Published 27 Nov 2018 in cs.LG, cs.AI, cs.DC, cs.MA, math.OC, and stat.ML

Abstract: Distributed data-parallel algorithms aim to accelerate the training of deep neural networks by parallelizing the computation of large mini-batch gradient updates across multiple nodes. Approaches that synchronize nodes using exact distributed averaging (e.g., via AllReduce) are sensitive to stragglers and communication delays. The PushSum gossip algorithm is robust to these issues, but only performs approximate distributed averaging. This paper studies Stochastic Gradient Push (SGP), which combines PushSum with stochastic gradient updates. We prove that SGP converges to a stationary point of smooth, non-convex objectives at the same sub-linear rate as SGD, and that all nodes achieve consensus. We empirically validate the performance of SGP on image classification (ResNet-50, ImageNet) and machine translation (Transformer, WMT'16 En-De) workloads. Our code will be made publicly available.

Citations (329)

Summary

  • The paper introduces Stochastic Gradient Push, which integrates the PushSum protocol with stochastic updates to mitigate communication delays and straggler issues.
  • It details a novel overlapping approach that couples communication with computation while maintaining convergence rates comparable to traditional SGD.
  • Empirical evaluations on benchmarks like ResNet-50 and Transformer architectures demonstrate significant speed-ups and robust performance over synchronous methods.

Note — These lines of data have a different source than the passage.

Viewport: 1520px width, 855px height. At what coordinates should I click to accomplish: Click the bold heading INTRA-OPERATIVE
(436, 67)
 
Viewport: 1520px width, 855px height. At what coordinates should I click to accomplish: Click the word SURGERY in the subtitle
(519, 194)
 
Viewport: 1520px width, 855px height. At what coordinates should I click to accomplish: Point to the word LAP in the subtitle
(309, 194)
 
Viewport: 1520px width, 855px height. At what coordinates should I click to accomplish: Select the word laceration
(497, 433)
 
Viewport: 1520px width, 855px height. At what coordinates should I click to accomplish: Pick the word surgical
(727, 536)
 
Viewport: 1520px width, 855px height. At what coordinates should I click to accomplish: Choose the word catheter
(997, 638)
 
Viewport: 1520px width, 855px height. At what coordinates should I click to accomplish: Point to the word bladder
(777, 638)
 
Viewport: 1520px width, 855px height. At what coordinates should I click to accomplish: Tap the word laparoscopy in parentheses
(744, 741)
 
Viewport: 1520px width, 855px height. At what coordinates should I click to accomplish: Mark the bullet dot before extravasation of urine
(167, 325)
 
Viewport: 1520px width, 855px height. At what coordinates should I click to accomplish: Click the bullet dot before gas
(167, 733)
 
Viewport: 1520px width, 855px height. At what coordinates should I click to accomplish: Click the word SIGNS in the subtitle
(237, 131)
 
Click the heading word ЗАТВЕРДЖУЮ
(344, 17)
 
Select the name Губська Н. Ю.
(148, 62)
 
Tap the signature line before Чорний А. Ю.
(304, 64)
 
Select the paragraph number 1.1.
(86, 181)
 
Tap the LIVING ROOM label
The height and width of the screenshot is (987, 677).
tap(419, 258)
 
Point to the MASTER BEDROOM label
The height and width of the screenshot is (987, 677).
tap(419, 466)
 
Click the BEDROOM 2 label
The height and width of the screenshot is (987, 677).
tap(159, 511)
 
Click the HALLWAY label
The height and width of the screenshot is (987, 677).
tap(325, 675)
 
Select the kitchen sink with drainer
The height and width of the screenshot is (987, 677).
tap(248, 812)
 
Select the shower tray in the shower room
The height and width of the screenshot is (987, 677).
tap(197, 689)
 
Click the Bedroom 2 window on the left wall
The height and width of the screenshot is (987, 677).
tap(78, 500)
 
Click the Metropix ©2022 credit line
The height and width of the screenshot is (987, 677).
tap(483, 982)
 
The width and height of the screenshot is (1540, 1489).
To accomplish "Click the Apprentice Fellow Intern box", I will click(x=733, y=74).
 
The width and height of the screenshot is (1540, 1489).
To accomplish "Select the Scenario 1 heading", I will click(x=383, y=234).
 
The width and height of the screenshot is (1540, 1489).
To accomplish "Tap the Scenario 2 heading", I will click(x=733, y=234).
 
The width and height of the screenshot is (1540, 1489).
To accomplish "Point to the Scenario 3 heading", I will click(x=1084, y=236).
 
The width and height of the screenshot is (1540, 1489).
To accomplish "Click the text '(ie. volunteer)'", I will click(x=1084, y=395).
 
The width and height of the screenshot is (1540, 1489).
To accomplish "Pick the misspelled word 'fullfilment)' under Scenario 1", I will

Analyzing Stochastic Gradient Push for Distributed Deep Learning

The paper "Stochastic Gradient Push for Distributed Deep Learning" introduces a novel approach for training deep neural networks over distributed systems, presented by Mahmoud Assran et al. The primary focus of this research lies in optimizing the communication efficiency during distributed deep learning, specifically addressing the challenges posed by stragglers and communication delays inherent in large-scale data-parallel environments.

Problem Context and Approach

Deep neural networks (DNNs) have gained wide application across multiple domains such as computer vision and natural language processing. As these models scale in complexity and data requirements, the computational demands also increase substantially. To achieve efficient training, distributed data-parallel algorithms are employed, where mini-batch gradient updates are computed across multiple nodes. Traditional synchronization methods, like AllReduce, are prone to bottlenecks and are negatively impacted by slower nodes (stragglers) and bandwidth limitations.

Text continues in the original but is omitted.